How to complete this task: Reproduce word for word the part of the diver background text below starting at "To mitigate the" and ending at "it to 1.5 hr.".

Diver Background

Background and Significance

Sea water has 4 times the heat capacity and 24 times the thermal conductivity of air. As a result, even evolutionarily adapted sea mammals lose heat 4.5 times faster in water than in air. That heat loss leads to hypothermia even more rapidly with human divers. After 1 hr in 10°C water, or ¼ hr in 5°C water, a diver’s core temperature would fall below 95°F (35.5°C) and the diver would enter hypothermia, leading to loss of consciousness, organ damage, and eventually death. While physical conditioning can buy extra time underwater, it cannot fully compensate for the heat loss.

To mitigate the hypothermia hazard, thermal protection is required. Thermal protection is typically provided by a wetsuit. The wetsuit is stitched and/or glued together from tailored pieces of a 3-8 mm bubbled neoprene layer sandwiched between two 0.2 mm layers of cloth. The microscopic air bubbles in the neoprene make it flexible and thermally resistive, as air is a good thermal insulator. In 5°C water, a 3 mm neoprene suit would extend the time to hypothermia from 15 min to 1 hr, while a 5 mm suit would extend it to 1.5 hr.

Dataset content:
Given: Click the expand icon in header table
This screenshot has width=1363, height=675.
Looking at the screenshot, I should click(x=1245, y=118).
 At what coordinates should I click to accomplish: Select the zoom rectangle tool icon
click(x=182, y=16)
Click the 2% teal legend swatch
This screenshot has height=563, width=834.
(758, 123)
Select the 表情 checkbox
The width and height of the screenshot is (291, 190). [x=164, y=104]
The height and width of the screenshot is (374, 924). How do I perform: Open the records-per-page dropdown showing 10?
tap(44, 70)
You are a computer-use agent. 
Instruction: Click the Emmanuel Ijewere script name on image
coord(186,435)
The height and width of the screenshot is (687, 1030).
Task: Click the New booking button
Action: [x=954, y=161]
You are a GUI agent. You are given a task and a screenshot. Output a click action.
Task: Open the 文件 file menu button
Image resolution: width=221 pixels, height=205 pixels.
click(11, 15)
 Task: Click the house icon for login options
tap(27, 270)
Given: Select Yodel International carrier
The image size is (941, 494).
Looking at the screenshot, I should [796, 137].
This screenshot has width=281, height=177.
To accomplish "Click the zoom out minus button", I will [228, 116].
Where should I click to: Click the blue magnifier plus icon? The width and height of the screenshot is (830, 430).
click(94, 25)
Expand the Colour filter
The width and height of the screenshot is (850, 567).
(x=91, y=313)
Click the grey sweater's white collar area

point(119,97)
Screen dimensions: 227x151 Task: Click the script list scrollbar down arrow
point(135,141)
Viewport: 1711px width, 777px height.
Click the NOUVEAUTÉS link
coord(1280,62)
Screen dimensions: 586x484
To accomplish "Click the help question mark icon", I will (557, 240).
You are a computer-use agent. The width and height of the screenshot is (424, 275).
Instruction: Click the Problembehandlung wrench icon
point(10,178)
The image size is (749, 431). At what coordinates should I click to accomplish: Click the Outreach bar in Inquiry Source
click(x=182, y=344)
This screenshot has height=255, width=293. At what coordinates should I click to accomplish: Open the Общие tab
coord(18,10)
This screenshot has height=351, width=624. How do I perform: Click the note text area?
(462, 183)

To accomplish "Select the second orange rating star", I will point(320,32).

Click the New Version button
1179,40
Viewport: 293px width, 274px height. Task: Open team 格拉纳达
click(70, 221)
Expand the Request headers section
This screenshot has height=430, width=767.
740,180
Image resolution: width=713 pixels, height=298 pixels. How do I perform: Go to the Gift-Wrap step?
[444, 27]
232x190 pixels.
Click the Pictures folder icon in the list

Answer box:
To mitigate the hypothermia hazard, thermal protection is required. Thermal protection is typically provided by a wetsuit. The wetsuit is stitched and/or glued together from tailored pieces of a 3-8 mm bubbled neoprene layer sandwiched between two 0.2 mm layers of cloth. The microscopic air bubbles in the neoprene make it flexible and thermally resistive, as air is a good thermal insulator. In 5°C water, a 3 mm neoprene suit would extend the time to hypothermia from 15 min to 1 hr, while a 5 mm suit would extend it to 1.5 hr.